## WHAT YOU ARE ASKED TO DO
Going through the material below, output exactly the lines from the one containing "1280x643 pixels." through the one containing "This screenshot has height=768, width=1024.", and no pictures.

## LISTED ENTRIES
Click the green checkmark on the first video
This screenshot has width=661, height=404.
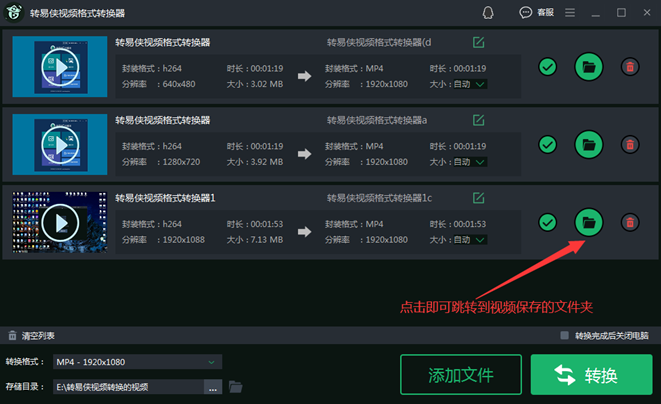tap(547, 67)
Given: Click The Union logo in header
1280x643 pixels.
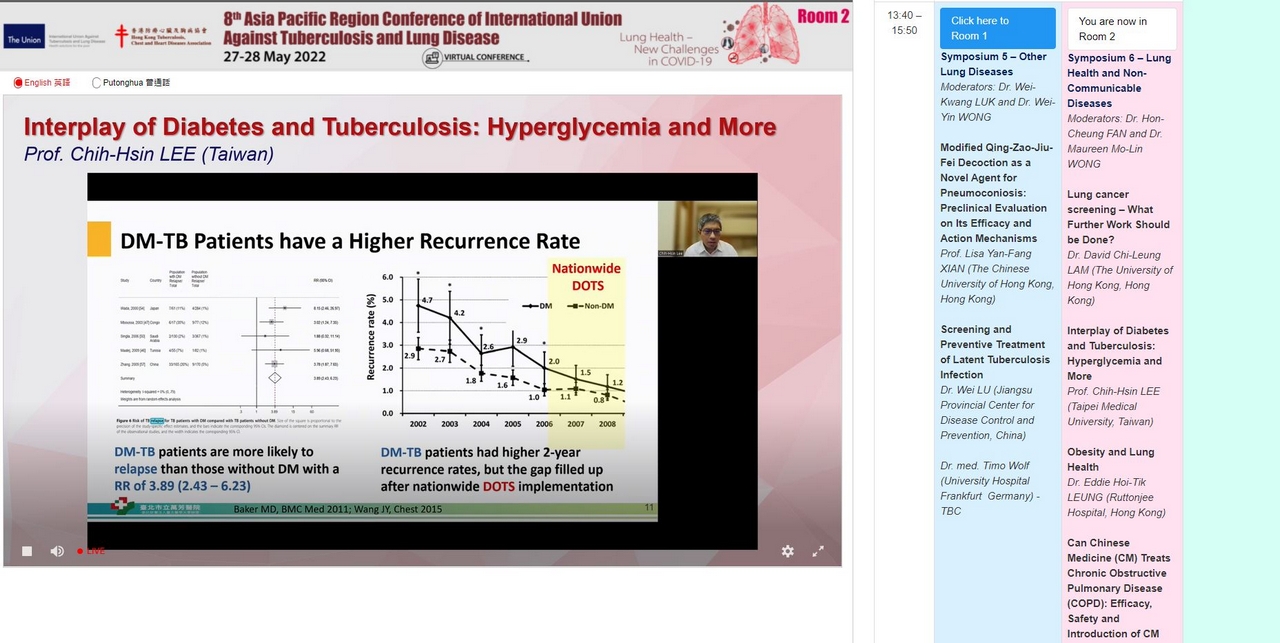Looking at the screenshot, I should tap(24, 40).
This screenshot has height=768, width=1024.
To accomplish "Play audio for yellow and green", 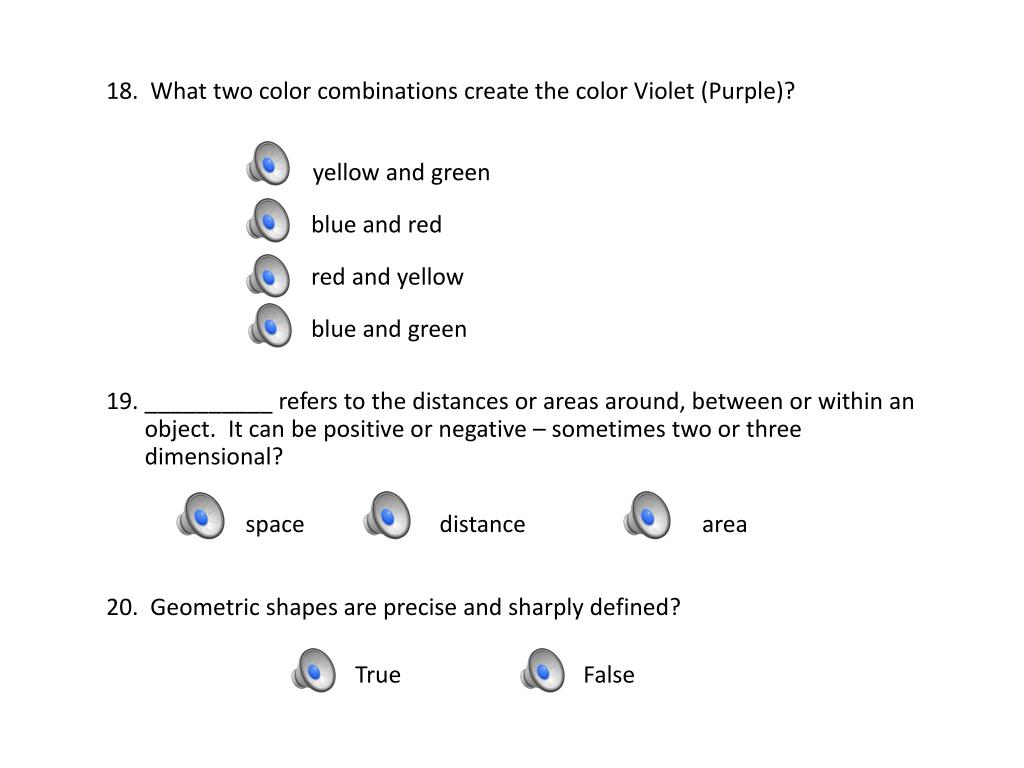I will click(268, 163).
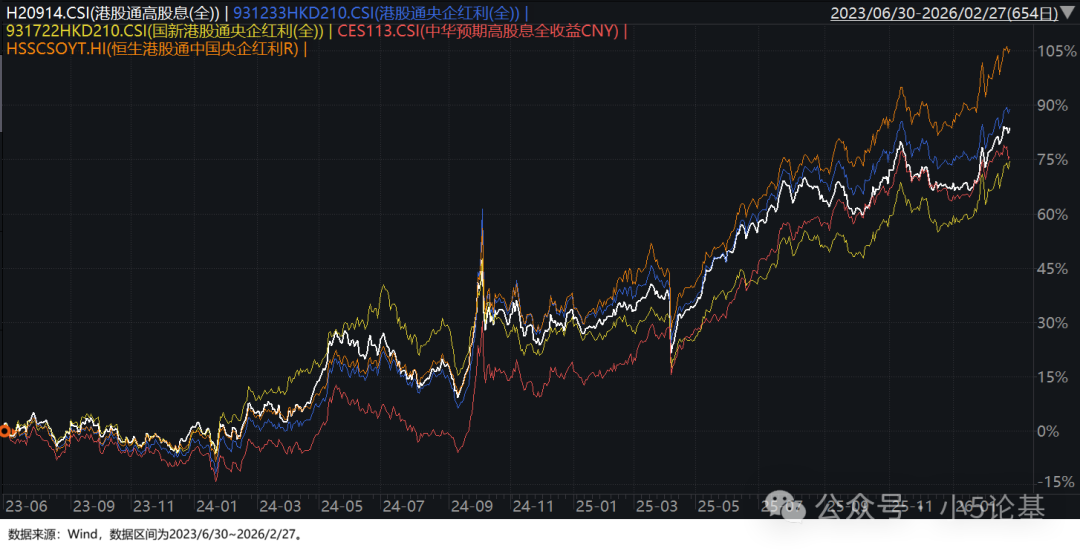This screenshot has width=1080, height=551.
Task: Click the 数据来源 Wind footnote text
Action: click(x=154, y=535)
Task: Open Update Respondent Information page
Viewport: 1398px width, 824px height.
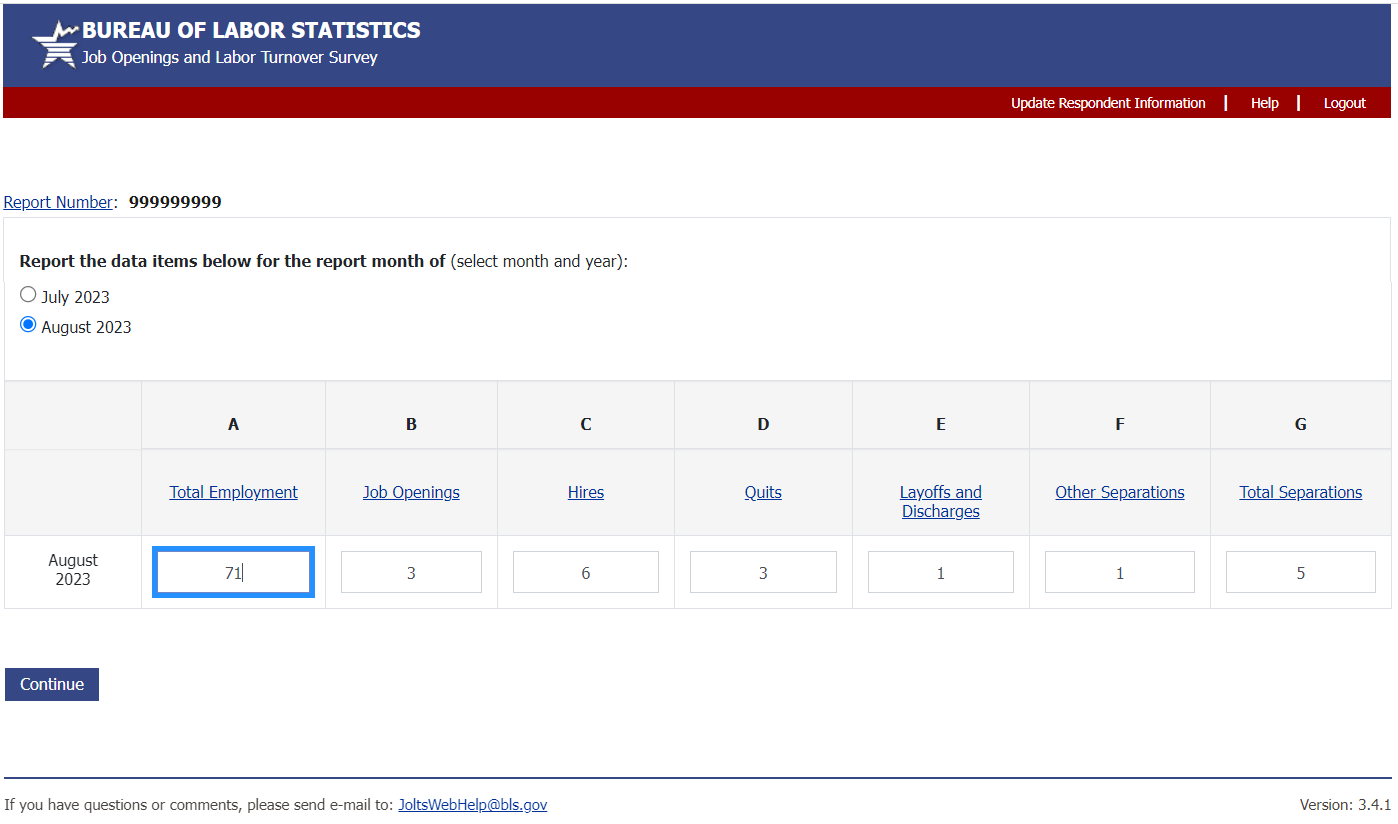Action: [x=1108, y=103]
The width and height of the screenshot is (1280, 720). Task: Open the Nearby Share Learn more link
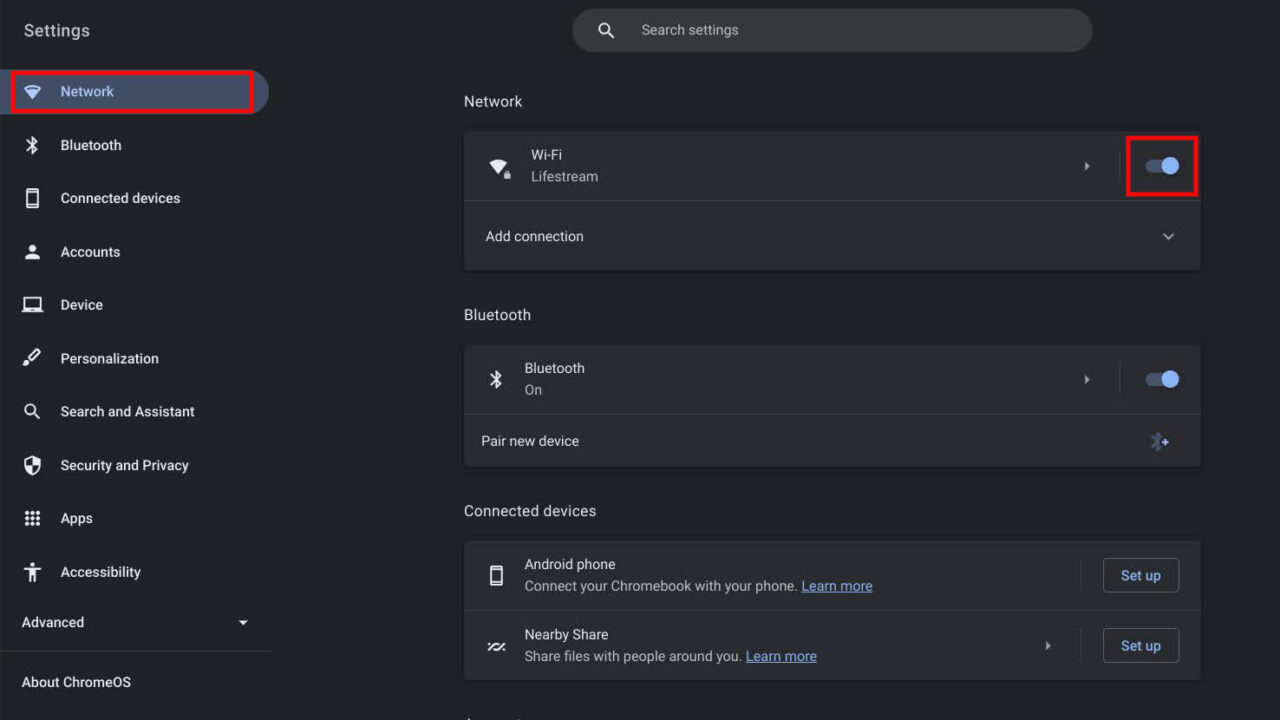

## SOLUTION FOR THIS EXERCISE
1280x643 pixels.
Looking at the screenshot, I should tap(24, 40).
This screenshot has height=768, width=1024.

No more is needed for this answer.